STATED PROBLEM:
Reproduce the material below line for line, without alteration, omitting the pictures from your answer.

Collected data entries:
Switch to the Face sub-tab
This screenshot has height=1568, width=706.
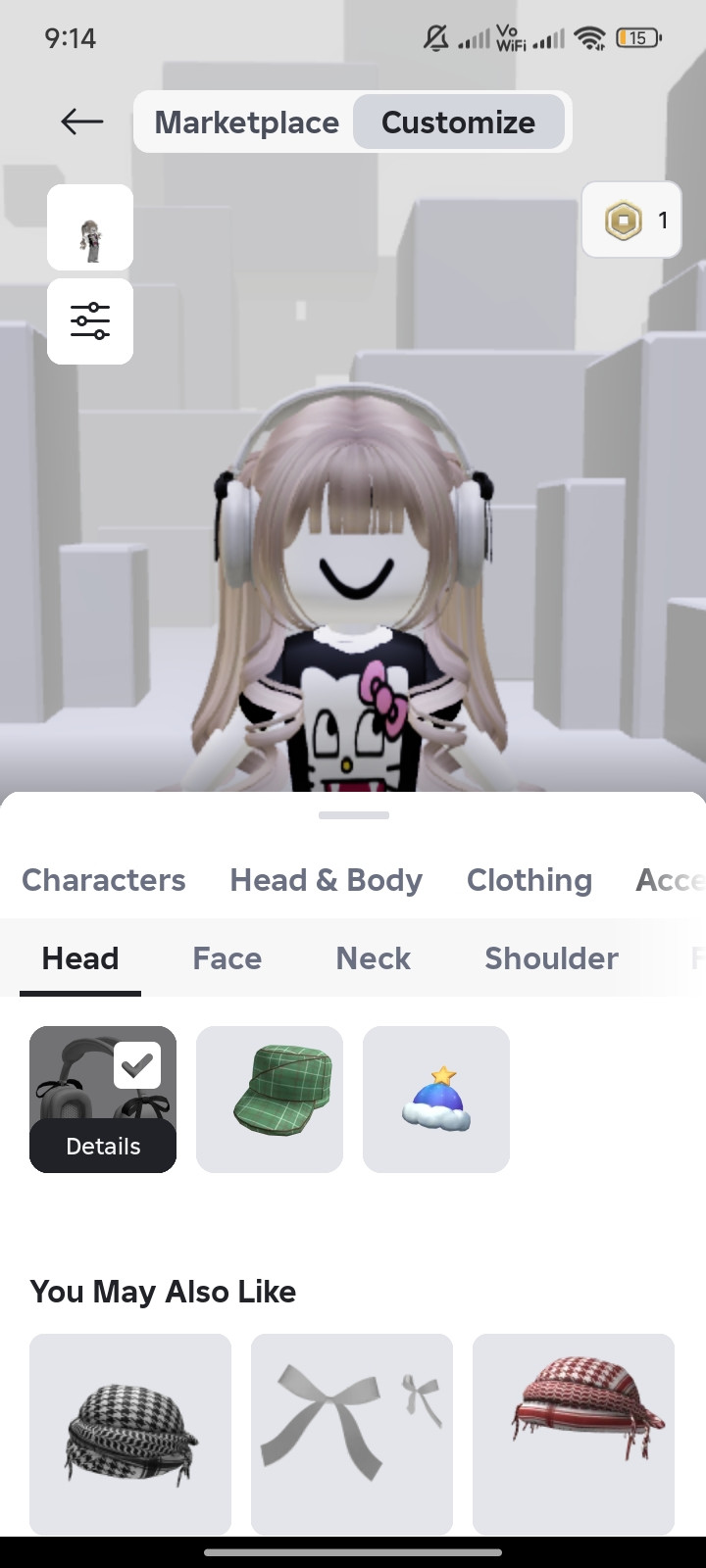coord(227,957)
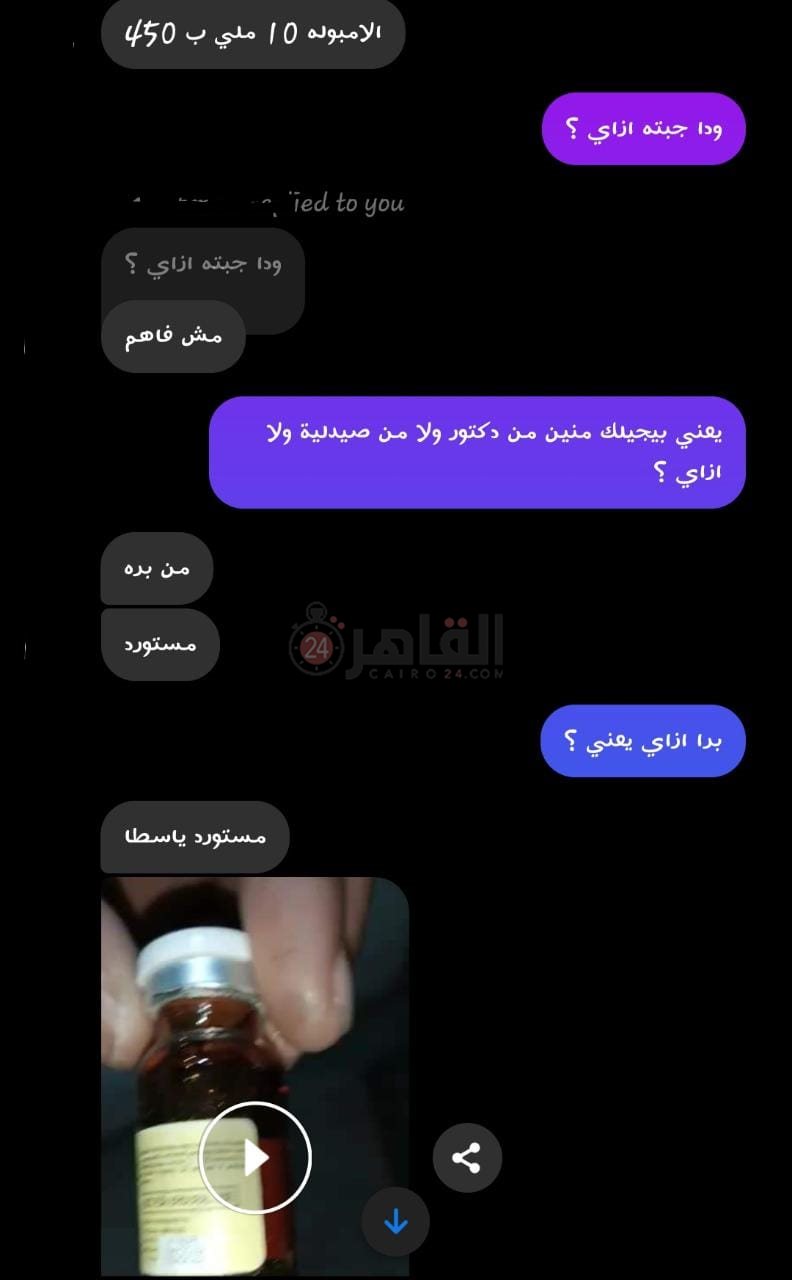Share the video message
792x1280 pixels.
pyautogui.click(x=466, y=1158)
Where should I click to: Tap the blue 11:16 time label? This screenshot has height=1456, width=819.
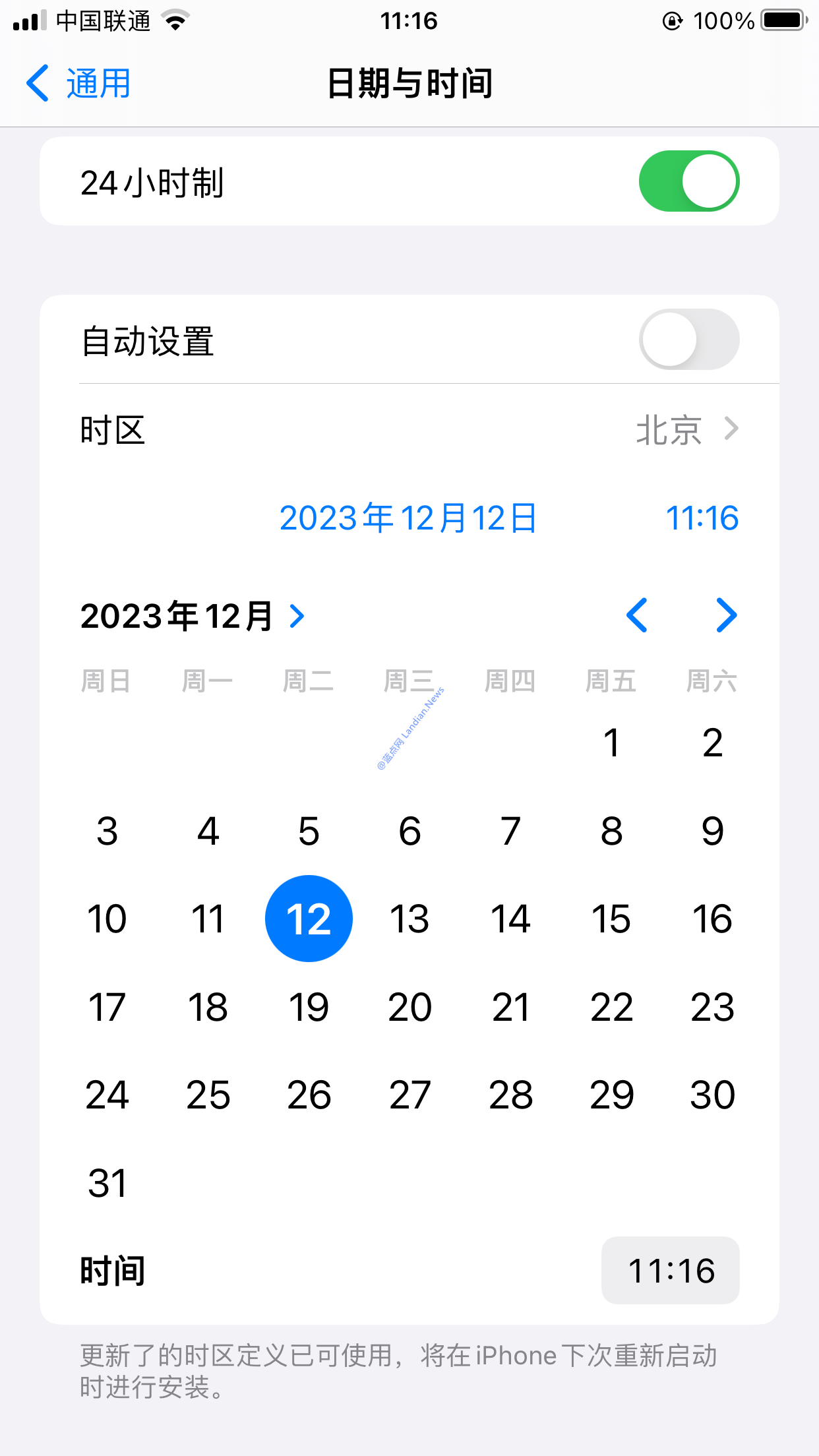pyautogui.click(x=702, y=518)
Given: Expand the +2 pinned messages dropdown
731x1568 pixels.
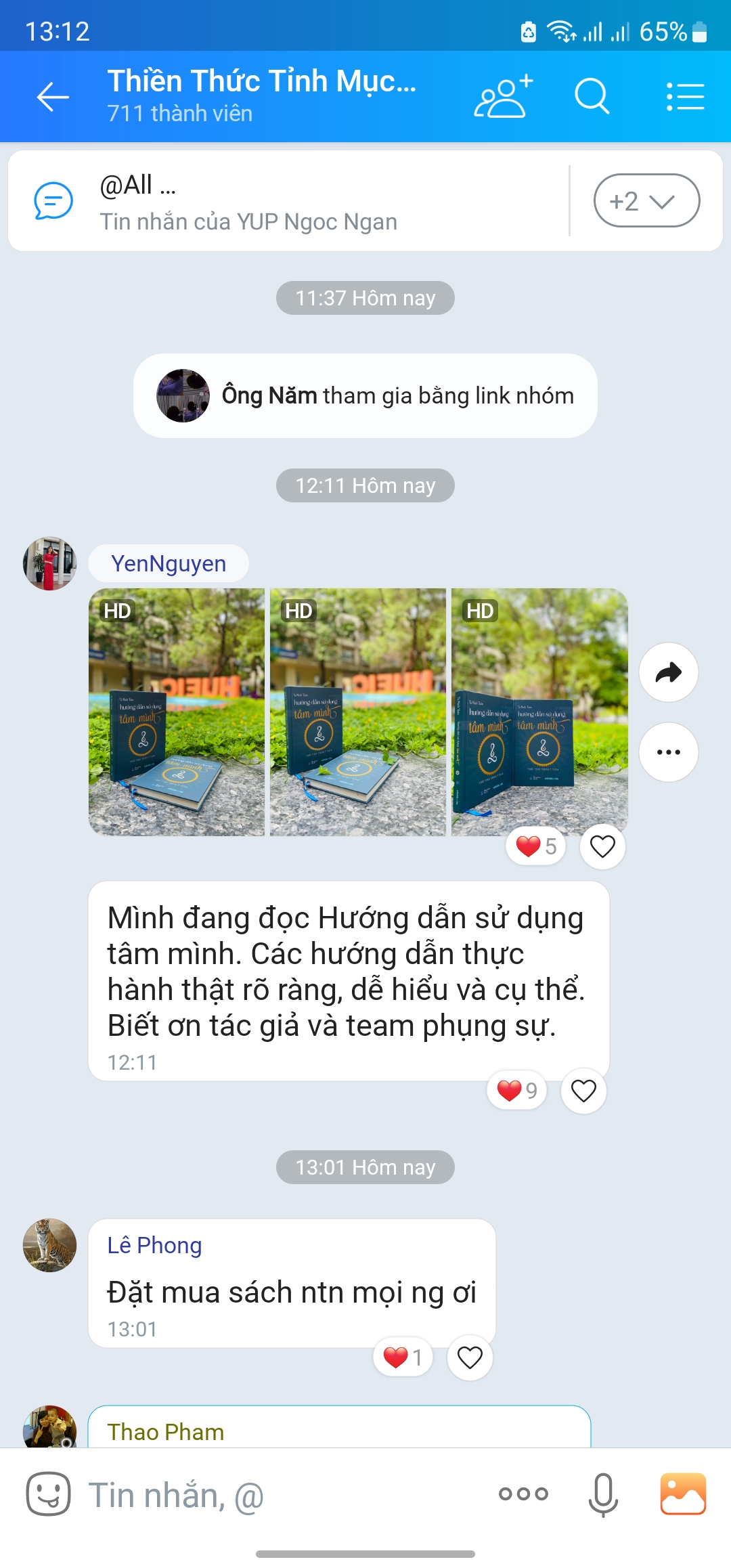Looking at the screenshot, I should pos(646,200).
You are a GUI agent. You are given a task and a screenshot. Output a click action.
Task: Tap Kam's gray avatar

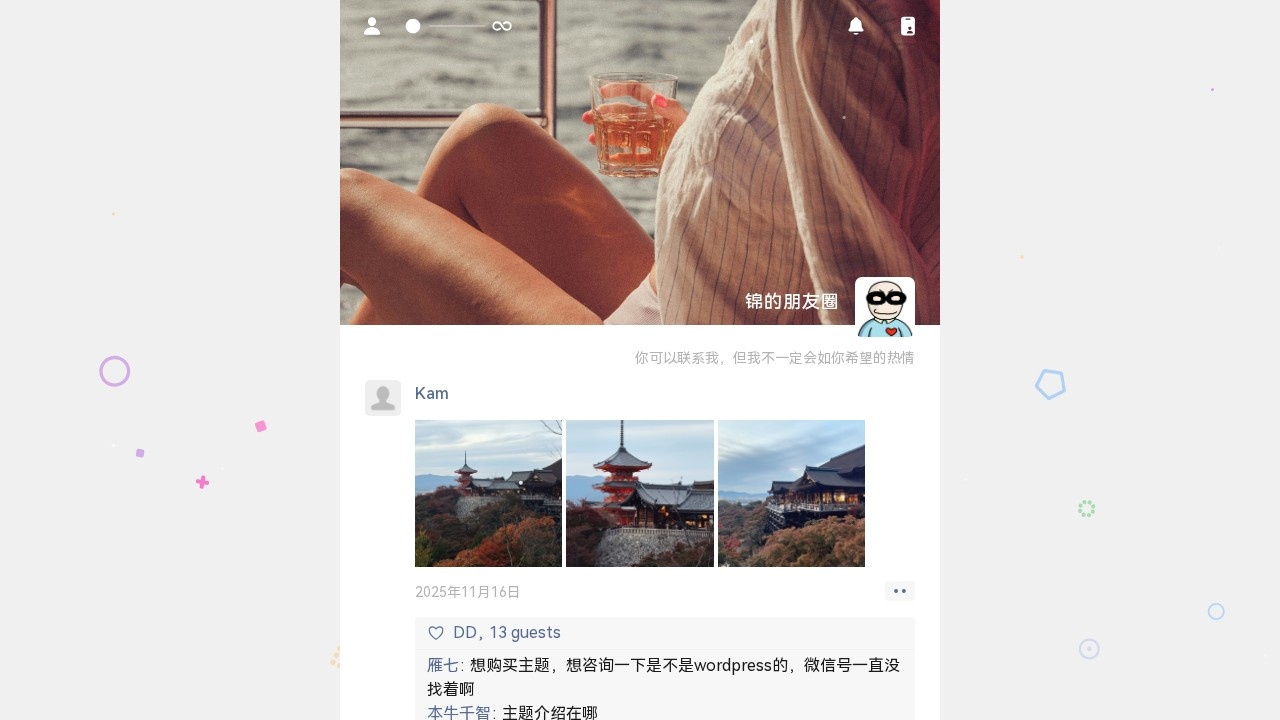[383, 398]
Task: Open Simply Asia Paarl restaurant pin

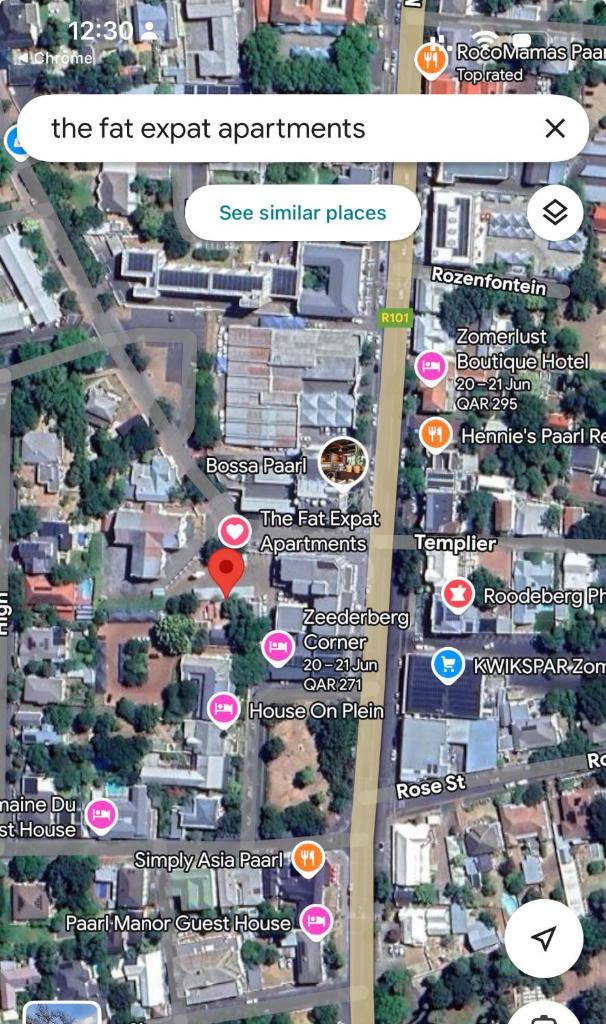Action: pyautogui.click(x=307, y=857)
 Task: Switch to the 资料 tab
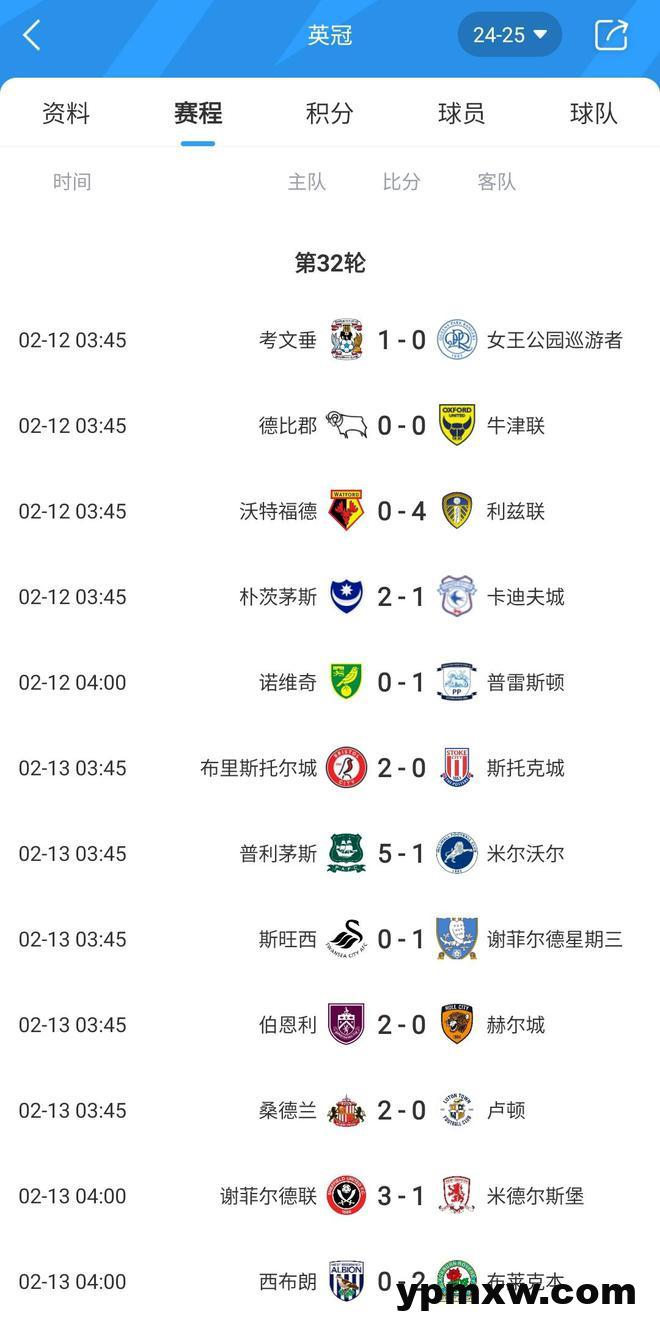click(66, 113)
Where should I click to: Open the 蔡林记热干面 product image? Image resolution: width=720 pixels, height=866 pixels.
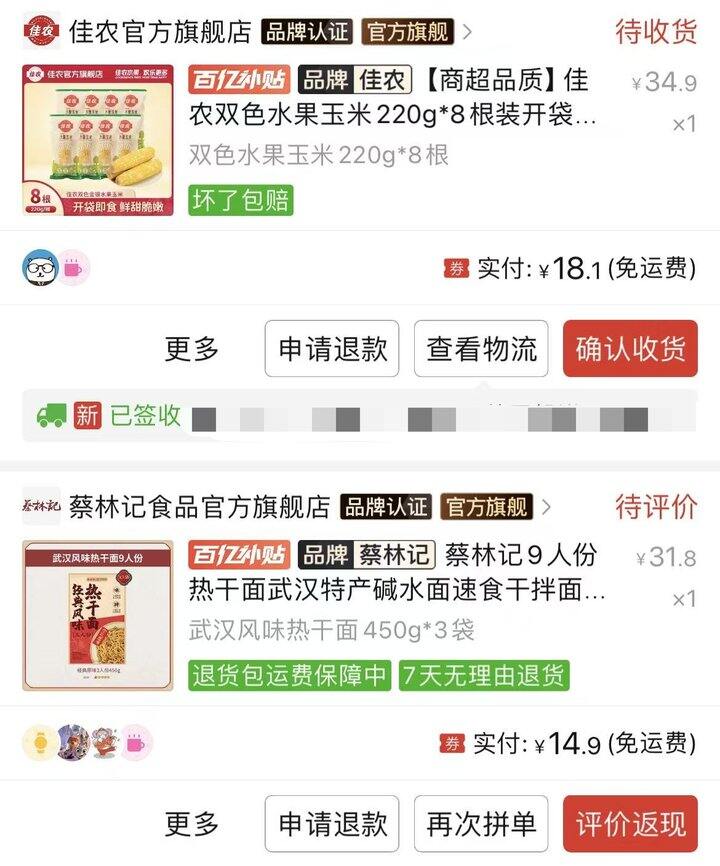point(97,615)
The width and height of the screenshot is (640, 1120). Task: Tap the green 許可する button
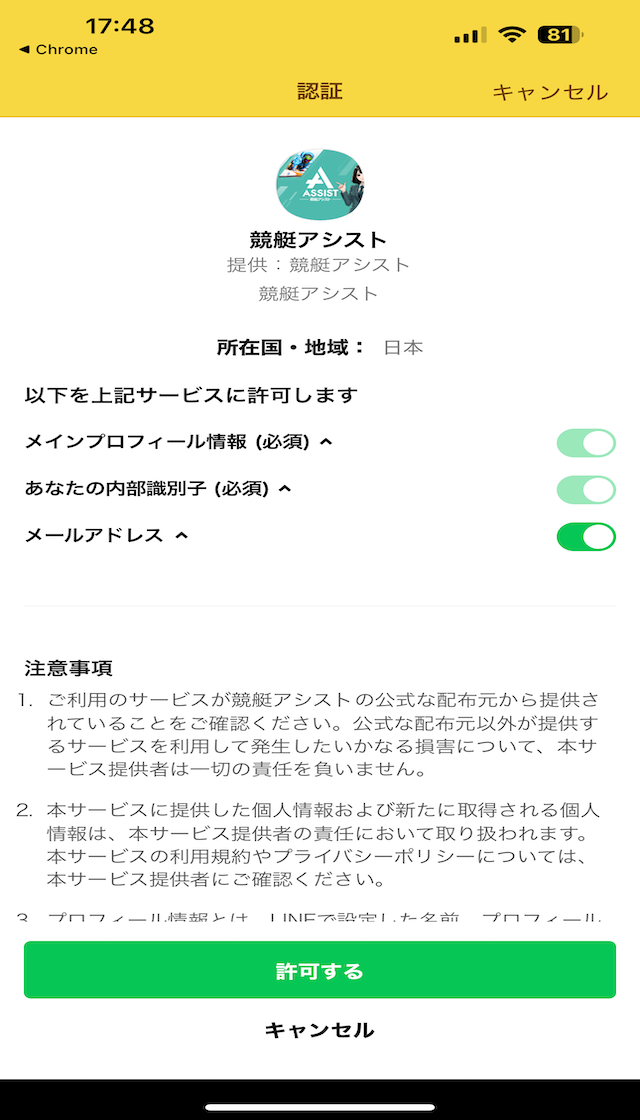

OUTPUT:
Switch to the Face sub-tab
This screenshot has height=1568, width=706.
coord(227,957)
Share the video message
792x1280 pixels.
pyautogui.click(x=466, y=1158)
Where should I click to: Tap the blue 11:16 time label? This screenshot has height=1456, width=819.
pyautogui.click(x=702, y=518)
Given: Expand the +2 pinned messages dropdown
731x1568 pixels.
Looking at the screenshot, I should pos(646,200).
You are a GUI agent. You are given a task and a screenshot. Output a click action.
Task: Tap Kam's gray avatar

[383, 398]
Task: Open Simply Asia Paarl restaurant pin

Action: pyautogui.click(x=307, y=857)
 Task: Switch to the 资料 tab
click(66, 113)
Where should I click to: Open the 蔡林记热干面 product image? Image resolution: width=720 pixels, height=866 pixels.
point(97,615)
The width and height of the screenshot is (640, 1120). Task: Tap the green 許可する button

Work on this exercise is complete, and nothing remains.